The man in question is a visionary scientist named Will Caster who is working towards creating a computer that will achieve "singularity" or "transcendence", a machine that will bring together the accumulated knowledge of all mankind and the ability to think and make its own decisions.
Indeed, Max goes so far as to believe that such a machine will be exactly like what we imagine God to be.
When Will is fatally wounded by a group of anti-technology revolutionaries, his colleague-wife Evelyn (Rebecca Hall) and his best friend and fellow scientist Max Walters (Paul Bettany), who has been doing advanced research into artificial intelligence, make the bold decision to upload his brain into the quantum computer on which he's been working.
Once merged with the computer - indeed, all the computers in the world via the internet - Will takes steps not just to protect himself from the luddite revolutionaries and the American government, who are worried what he might do. He creates a command centre in a sleepy desert town with the aid of the devoted Evelyn, using millions plucked from the stockmarket to set up a laboratory that will allow him to realise his dream of solving all of mankind's ills - pollution, disease, even mortality - with his new God-like power.
The idea of a man merging his personality with a computer is fascinating. It brings into focus some of the most pressing issues of the day, such as what happens to our humanity in the face of cold logic, be it machines or the marketplace.
However, Depp is such a bland performer when not playing loveable crackpots he virtually disappears in Transcendence, leaving an emotional and intellectual hole at the centre of an otherwise polished, handsome- looking movie, the directorial debut of Christopher Nolan's regular cinematographer Wally Pfister.
How much more interesting would Transcendence be if the man and the machine came into conflict instead of just fusing into a menacing but dull entity?
He could have even emerged as a figure with tragic dimension, with the power and compunction to do good clashing with his lack of compassion for mere humanity.
But the real problem with Transcendence is that it starts out as interesting speculative science fiction that investigates the advantages and dangers of artificial intelligence and morphs into a wild action-fantasy more akin to Lord of the Rings.

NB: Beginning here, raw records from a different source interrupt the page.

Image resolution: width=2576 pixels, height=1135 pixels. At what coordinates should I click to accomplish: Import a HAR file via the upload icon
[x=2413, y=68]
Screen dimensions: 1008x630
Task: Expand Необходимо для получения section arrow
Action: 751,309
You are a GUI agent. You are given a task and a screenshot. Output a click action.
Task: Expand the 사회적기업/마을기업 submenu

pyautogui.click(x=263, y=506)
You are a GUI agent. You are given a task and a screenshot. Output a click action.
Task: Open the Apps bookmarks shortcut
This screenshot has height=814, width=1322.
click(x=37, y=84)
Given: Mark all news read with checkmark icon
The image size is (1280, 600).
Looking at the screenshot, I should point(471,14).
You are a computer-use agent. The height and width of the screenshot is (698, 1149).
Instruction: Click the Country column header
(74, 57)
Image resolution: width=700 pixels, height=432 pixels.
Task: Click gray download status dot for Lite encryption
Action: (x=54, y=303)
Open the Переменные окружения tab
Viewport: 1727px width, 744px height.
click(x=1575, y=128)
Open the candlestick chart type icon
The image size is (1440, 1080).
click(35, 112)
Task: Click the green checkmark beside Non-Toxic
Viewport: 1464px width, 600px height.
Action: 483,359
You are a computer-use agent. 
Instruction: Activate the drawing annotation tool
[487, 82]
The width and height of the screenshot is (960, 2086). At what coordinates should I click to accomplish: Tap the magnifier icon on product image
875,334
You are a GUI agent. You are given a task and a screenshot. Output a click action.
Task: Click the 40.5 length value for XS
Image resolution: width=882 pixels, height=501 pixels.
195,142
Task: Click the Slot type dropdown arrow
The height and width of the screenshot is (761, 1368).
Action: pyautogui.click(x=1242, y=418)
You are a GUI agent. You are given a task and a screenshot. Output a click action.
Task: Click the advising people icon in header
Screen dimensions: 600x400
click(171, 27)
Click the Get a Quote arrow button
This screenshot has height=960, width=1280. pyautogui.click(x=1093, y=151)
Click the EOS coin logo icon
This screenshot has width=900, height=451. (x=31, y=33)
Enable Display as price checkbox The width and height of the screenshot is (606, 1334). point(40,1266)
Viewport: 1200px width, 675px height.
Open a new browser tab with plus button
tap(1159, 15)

Nanotechnology, which Will's laboratory races to develop, is real and will no doubt alter what we think of as human and what is mechanical.
But to have Will repairing damaged flesh then creating whole bodies pushes Transcendence so far out of the realm of science and into the realm of the fantastical you half expect him to do battle with Thor or Iron Man.
But this is typical of contemporary Hollywood, where having power over the world's communication networks, financial markets and nuclear arsenals is not awesome enough. It needs magic.
Unfortunately, magic is exactly what will be needed to restore the career of Depp, which is disappearing so fast somebody better upload what's left into a product audiences want to buy.